Reviewed by Paul Scoones

Dragonfire is not a particularly good Doctor Who story, but it's a darn sight better than its predecessor! There were a number of 'steals' from other sources in Dragonfire: the lead villain, Kane, was a not so obvious Count Dracula, and there were some distinctly unsubtle overtones from the Alien films, especially in Part Three, but you won't pick them up unless you've seen the films. One particular scene was played virtually verbatim from a scene in Aliens where two of Kane's mercenaries are hunting the Dragon (read: alien) with heavy blaster rifles equipped with a movement detector. Writer Ian Briggs was having his fun in exactly the same way as so many Doctor Who writers have done before him. Let's face it, so many stories have 'borrowed' extensively from other sources.
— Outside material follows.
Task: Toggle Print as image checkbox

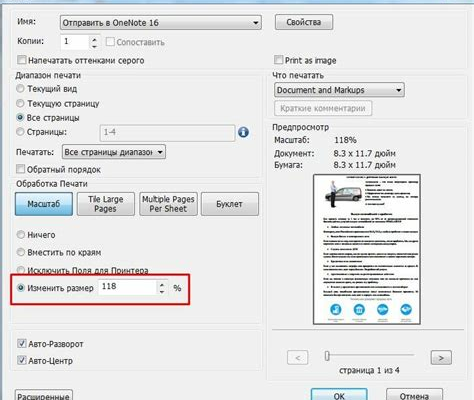Action: tap(278, 60)
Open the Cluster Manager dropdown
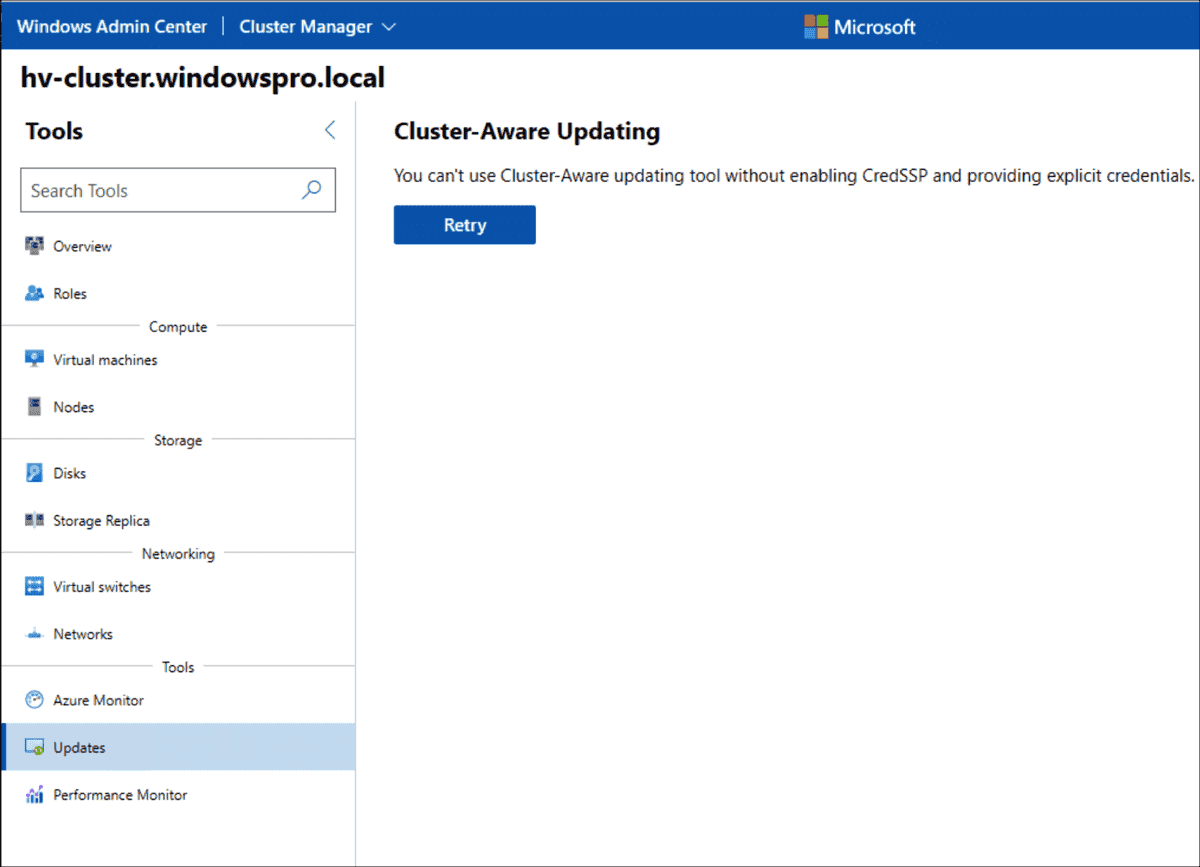The width and height of the screenshot is (1200, 867). click(390, 27)
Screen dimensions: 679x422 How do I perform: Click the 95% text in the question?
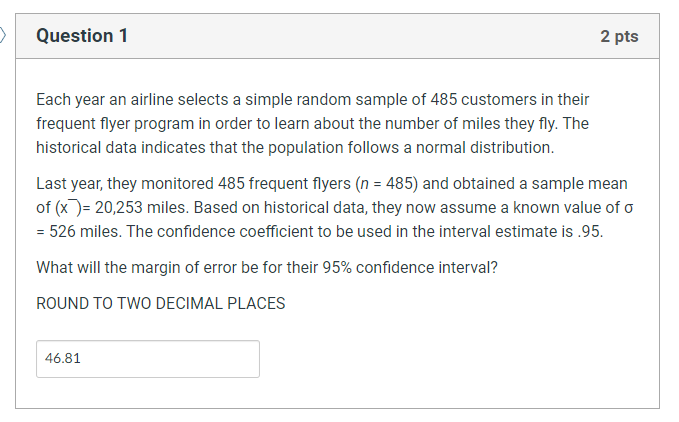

Like the rest of Season 24, Dragonfire also had some pretty serious faults. The direction lacked impact for a start: a few suspense-filled scenes whilst hunting the Dragon were available in the script, but the director neglected to make proper use of these opportunities to the detriment of the story. Some of the acting was bad also; something that typifies Season 24 (as does the direction), and I'm sorry to have to say that the worst offender of the lot is newcomer Sophie Aldred. Her part was not particularly cleverly written, but she didn't help matters by turning in a totally amateurish performance. Unless she learns how to act before Season 25, I hope that Dorothy, sorry, 'Ace' doesn't last long as a companion. The 'street kid' image just didn't work - it's true she's not a screamer, but she's not that intelligent either. The sooner this 16-year-old school dropout companion leaves the better. I just couldn't believe the tackiness of her explanation of how she came to be in the city of Iceworld. Mel's decision to stay on the Nosferatu II with Sabalom Glitz was also badly written, and was all too obviously added in as an afterthought, as was Ace's decision to join.

Why Mel went with Glitz I just don't know - perhaps she fancied him?! Presumably we'll see him and perhaps Mel at Perivale, a place where the Doctor and Ace agreed to meet the likeable rogue. Kane was a good villain for a change, although his mercenaries were mostly clichéd 'zombie' characters. His past history and his connections with the Dragon were well thought out as well; for once everything actually seemed to fall together with few plot holes evident, mainly being the explanation of how Ace came to be on Iceworld. Not a bad end to the season, when you compare it to the other three.

Reviewed by Michael Mayo

Beyond all doubt the best story of Season 24. Although it was no classic, or even above average, I enjoyed it because it marked a distinct change in atmosphere from the past three stories. Gone at last was the self-mockery from Paradise Towers and Delta and the Bannermen, to be replaced by good acting and direction. As usual the script had its regulated doses of comedy, but this aside, Ian Briggs would make a wonderful writer if employed by a different producer (unlike Malcolm Kohll). It even had a bit of long-missed drama, if a little overdone, in the form of Belaz's attempt to rid herself of the employ of Kane. Glitz made a welcome return, and other characters worth a mention are Kracauer (although a little too 'chief caretaker-ish'), and the Doctor's new companion, Ace. She is miles ahead of Mel and Peri being a character who can at least take care of herself and doesn't scream! Being totally studio bound, one would expect the sets to be drab and a bit unrealistic, and one would be right. At least, some of the sets were. The major problem concerning this story was how to make the plastic walls/roof/floor look like ice, when infect they are totally dry. This was overcome slightly with the odd bit of white vapour. The Dragon itself was one of the most clumsy, unbelievable and stupid creations Doctor Who has ever seen. JNT's monsters always seem to be humanoid in configuration, whereas before it was a good mix. It was a neat twist also to have the monster turn out to be a 'goodie' this time. Cliffhangers are important, I think, and unfortunately only Part One's was reasonable, if a little overdone. Overall, the good points outweigh the bad, so hopefully, if Season 25 follows the trend of this story, it might just be bearable.

This item appeared in TSV 6 (April 1988).